Im Haushalt sind 350.000 Euro bereit gestellt: Luxus? Mehr Licht für Jogger
VON HANS ONKELBACH UND DENISA RICHTERS - zuletzt aktualisiert: 15.12.2007 - 10:02Und abends mit Beleuchtung: 350.000 Euro stehen bereit, um Läufern Licht zu spendieren. SPD und Grüne empört das angesichts abgelehnter Anträge fürs Soziale. Monika Lehmhaus: „Die Strecke nutzt vielen Sportlern“
Typisch Düsseldorf? Die Stadt gönnt sich eine Jogging-Strecke, die abends beleuchtet werden soll. Im städtischen Haushalt 2008 sind dafür 350.000 Euro für einen Weg am Rheinufer in Oberkassel bereit gestellt. „Das schließt eine wichtige Lücke. Die Strecke ist von jedem nutzbar, und Laufen ist gut für die Gesundheit“, begründete Monika Lehmhaus (FDP), weshalb das Geld gut investiert sei.

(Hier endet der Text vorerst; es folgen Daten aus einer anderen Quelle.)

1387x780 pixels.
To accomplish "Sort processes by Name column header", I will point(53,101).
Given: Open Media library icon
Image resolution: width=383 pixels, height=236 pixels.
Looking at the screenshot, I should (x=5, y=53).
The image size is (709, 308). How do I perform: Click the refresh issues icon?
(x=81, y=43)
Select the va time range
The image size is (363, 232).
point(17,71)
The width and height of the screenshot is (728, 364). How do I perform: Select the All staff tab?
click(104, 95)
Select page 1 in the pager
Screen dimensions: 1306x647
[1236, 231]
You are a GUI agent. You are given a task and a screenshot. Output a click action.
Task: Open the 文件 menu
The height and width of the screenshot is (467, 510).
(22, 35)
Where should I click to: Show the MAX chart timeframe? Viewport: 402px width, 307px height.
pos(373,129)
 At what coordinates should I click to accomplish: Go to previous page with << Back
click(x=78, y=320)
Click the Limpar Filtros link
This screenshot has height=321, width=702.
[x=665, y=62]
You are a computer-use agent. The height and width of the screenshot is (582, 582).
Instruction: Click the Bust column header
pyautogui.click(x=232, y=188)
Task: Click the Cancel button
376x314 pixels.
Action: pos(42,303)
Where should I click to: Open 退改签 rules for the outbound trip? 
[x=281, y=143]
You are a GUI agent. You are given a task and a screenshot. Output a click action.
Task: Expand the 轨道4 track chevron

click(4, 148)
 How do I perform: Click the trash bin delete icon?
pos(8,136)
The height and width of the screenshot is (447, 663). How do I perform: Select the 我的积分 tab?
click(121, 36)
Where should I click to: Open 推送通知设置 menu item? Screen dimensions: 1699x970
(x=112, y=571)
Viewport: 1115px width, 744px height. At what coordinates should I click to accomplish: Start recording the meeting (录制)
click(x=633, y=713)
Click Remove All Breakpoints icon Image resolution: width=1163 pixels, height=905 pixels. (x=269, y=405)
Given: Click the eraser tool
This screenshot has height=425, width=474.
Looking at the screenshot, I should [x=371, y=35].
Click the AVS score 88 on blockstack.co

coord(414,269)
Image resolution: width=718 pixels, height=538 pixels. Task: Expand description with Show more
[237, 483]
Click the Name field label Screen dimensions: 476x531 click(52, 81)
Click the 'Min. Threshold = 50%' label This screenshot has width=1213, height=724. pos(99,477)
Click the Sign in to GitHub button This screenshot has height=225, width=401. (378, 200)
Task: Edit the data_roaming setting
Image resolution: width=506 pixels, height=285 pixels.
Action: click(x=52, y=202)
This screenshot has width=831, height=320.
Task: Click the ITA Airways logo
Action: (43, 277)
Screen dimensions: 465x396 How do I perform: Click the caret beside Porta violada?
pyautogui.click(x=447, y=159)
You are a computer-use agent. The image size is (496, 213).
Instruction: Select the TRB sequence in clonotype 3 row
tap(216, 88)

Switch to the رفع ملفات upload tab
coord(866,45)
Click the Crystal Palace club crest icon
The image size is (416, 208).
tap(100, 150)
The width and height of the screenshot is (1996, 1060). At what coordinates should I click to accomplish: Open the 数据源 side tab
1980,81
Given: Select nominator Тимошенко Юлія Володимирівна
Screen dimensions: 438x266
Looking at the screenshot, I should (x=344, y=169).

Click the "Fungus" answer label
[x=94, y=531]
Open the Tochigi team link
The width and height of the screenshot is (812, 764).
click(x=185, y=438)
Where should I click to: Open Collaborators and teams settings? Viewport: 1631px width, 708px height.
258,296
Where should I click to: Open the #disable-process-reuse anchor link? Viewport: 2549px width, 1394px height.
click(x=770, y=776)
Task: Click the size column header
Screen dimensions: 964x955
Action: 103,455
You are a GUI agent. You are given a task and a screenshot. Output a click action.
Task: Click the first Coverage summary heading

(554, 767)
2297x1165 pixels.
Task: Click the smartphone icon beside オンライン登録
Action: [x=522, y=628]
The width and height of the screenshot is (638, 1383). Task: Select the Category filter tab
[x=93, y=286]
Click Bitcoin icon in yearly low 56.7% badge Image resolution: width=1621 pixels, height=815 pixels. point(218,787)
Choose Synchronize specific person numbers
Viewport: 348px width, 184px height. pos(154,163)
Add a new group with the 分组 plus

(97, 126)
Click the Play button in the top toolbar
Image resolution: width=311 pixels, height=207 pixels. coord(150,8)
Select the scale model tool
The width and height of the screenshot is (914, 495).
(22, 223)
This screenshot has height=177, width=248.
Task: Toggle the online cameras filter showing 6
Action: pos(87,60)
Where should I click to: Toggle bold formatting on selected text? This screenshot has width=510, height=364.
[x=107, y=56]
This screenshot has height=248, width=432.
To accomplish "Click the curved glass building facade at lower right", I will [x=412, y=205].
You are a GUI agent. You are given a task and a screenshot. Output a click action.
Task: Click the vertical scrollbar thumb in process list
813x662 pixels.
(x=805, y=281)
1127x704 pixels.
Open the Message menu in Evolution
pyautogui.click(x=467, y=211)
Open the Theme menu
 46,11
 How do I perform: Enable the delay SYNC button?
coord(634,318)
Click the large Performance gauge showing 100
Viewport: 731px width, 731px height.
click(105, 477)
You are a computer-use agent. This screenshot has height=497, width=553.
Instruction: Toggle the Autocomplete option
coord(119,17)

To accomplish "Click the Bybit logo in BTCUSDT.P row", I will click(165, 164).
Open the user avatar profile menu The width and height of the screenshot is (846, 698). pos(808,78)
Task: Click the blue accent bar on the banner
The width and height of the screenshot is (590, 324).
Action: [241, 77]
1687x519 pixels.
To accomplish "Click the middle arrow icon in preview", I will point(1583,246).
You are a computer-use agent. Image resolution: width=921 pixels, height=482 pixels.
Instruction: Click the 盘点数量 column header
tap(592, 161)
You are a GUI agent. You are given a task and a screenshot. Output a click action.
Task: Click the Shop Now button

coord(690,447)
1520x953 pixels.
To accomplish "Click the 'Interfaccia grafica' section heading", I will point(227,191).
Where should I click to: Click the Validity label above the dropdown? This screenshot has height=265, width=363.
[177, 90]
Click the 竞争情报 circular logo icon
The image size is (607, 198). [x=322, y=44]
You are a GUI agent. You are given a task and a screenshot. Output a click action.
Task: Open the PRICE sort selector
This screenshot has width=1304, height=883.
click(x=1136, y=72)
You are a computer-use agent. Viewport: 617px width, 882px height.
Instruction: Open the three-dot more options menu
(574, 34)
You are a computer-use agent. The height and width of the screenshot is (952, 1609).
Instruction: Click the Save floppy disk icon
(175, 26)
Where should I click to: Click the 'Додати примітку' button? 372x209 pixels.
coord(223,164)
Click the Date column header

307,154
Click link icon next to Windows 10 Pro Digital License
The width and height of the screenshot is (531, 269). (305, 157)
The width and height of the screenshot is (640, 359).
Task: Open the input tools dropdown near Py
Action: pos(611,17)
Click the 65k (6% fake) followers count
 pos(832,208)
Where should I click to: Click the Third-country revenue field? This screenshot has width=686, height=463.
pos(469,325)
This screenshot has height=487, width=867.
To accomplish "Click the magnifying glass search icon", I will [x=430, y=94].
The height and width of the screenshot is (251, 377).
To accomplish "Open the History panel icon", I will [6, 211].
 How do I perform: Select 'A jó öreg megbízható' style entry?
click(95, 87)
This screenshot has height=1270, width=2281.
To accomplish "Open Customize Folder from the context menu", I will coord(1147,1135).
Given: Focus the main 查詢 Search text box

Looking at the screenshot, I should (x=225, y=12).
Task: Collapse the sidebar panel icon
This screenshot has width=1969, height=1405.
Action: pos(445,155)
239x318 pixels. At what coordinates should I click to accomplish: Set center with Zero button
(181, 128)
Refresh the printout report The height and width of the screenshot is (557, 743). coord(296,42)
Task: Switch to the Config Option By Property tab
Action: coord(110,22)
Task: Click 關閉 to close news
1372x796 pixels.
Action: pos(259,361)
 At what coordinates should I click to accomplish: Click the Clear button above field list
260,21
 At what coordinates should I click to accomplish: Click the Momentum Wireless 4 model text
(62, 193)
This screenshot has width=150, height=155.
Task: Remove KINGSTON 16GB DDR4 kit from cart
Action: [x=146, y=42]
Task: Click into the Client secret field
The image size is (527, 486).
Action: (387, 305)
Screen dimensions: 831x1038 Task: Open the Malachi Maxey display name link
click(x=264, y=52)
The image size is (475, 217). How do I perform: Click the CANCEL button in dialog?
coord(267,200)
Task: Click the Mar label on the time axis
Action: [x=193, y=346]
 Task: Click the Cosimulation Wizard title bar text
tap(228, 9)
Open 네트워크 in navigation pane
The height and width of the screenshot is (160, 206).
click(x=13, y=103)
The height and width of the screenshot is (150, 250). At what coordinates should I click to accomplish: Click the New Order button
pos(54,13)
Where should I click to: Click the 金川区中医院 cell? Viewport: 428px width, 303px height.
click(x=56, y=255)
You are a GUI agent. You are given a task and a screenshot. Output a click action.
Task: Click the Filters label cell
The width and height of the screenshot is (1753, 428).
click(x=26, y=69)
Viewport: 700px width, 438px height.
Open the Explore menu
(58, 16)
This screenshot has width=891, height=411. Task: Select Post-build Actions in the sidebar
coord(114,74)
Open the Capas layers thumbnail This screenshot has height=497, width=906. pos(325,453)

Lehmhaus ist außerdem davon überzeugt, dass man sehr viel weniger Geld ausgeben wird. Sie erwartet eine Verwaltungsvorlage, wonach man mit rund 120.000 Euro für die Beleuchtung auskomme. Sie verweist außerdem auf die Bedeutung einer solchen Strecke für Frauen, denen es in der dunklen Jahreszeit zu unsicher ist, draußen zu joggen. Lehmhaus weiter: „Düsseldorf kann damit an seinem Ruf als Sportstadt arbeiten. Außerdem haben wir den Marathon, also müssen wir was für Läufer tun.“
Für die Opposition aus SPD und Grünen, die im Rat mit sämtlichen Haushaltsanträgen aus dem Jugend- und Sozialbereich abgeschmettert worden war, bot sich eine Steilvorlage: „Das gehört ins Schwarzbuch der Steuerzahler“, wetterte Rudi Voller (SPD). Günter Karen-Jungen (Grüne) verwies wie sein Fraktionskollege Wolfgang Scheffler auf einen Vor-Ort-Termin des Sportausschusses: „Danach waren sich alle einig, dass das zu teuer sei“, so Karen-Jungen.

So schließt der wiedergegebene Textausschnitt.